Market Wire - Durable Goods Rise More Slowly, Underlining Slowing Momentum in US Economy
Karl Schamotta, Chief Market Strategist: firstname.lastname@example.org
Durable goods orders and capital investment climbed less than expected last month, suggesting that shifting spending patterns and dwindling savings are beginning to take a toll on tangible consumption patterns in the US economy. Data released by the Census Bureau this morning indicated that new orders for manufactured goods meant to last more than three years increased $1.2 billion or 0.4 percent to $265.3 billion in April. Markets expected a 0.6 percent gain.
Shipments increased $0.3 billion or 0.1 percent to $264.3 billion, and unfilled orders rose for a 20th consecutive month, up $5.9 billion or 0.5 percent to $1,106.7 billion.
Core capital goods orders - a measure of non-defence capital goods excluding aircraft - rose 0.3 percent month-over-month after a revised 1.1 percent gain in March. Economists polled by the major data providers had expected a 0.5 percent increase.

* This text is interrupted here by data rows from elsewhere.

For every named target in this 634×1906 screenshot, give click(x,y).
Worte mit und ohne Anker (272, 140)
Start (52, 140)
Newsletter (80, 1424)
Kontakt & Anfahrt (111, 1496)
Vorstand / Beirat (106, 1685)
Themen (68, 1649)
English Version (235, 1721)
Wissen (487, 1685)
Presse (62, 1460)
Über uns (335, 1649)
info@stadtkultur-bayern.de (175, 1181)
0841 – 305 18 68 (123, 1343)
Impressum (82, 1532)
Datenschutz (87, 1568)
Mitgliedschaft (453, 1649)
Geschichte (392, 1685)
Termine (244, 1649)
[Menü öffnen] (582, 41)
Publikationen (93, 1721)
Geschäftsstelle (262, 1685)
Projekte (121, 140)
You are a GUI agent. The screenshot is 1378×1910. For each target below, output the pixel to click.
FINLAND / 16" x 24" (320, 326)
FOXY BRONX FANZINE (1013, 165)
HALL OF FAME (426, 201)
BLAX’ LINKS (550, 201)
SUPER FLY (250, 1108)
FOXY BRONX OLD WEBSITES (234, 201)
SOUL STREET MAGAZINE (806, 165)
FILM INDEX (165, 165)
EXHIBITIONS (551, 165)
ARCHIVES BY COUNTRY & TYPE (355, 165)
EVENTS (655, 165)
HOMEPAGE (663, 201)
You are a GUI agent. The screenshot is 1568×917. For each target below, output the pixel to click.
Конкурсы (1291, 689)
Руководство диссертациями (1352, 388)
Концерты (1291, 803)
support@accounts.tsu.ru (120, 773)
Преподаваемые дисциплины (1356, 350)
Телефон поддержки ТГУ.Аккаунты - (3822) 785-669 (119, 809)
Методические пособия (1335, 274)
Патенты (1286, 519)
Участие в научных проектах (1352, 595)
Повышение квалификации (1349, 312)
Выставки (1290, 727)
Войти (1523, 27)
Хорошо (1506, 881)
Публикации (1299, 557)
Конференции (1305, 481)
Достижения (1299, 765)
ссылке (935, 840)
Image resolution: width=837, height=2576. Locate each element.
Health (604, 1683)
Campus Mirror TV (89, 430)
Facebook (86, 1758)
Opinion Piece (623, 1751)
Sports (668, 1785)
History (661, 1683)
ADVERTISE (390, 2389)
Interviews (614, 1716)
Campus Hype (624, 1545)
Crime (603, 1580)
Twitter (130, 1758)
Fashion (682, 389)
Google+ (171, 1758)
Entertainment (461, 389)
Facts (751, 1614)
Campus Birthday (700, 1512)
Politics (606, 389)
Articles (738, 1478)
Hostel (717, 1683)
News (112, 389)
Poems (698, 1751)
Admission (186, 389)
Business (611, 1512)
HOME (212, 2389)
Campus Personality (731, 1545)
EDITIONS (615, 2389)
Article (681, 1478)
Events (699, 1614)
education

Treasury yields dropped in the minutes after the release, putting downward pressure on the dollar. Markets are treading carefully ahead of this afternoon’s Fed minutes, with incipient signs of US economic weakness putting investors on alert for any softening in the central bank’s hawkish rhetoric. Expectations for a 50 basis point move at the Fed’s September meeting have tumbled, and terminal rate forecasts are coming down, with swaps now showing rates peaking at around 2.95 percent next year - down from 3.1 percent earlier in the week.
The euro is back on the defensive after a number of senior European Central Bank officials warned against hiking rates aggressively in the coming months, suggesting that growing economic uncertainties would make a gradual tightening cycle more appropriate.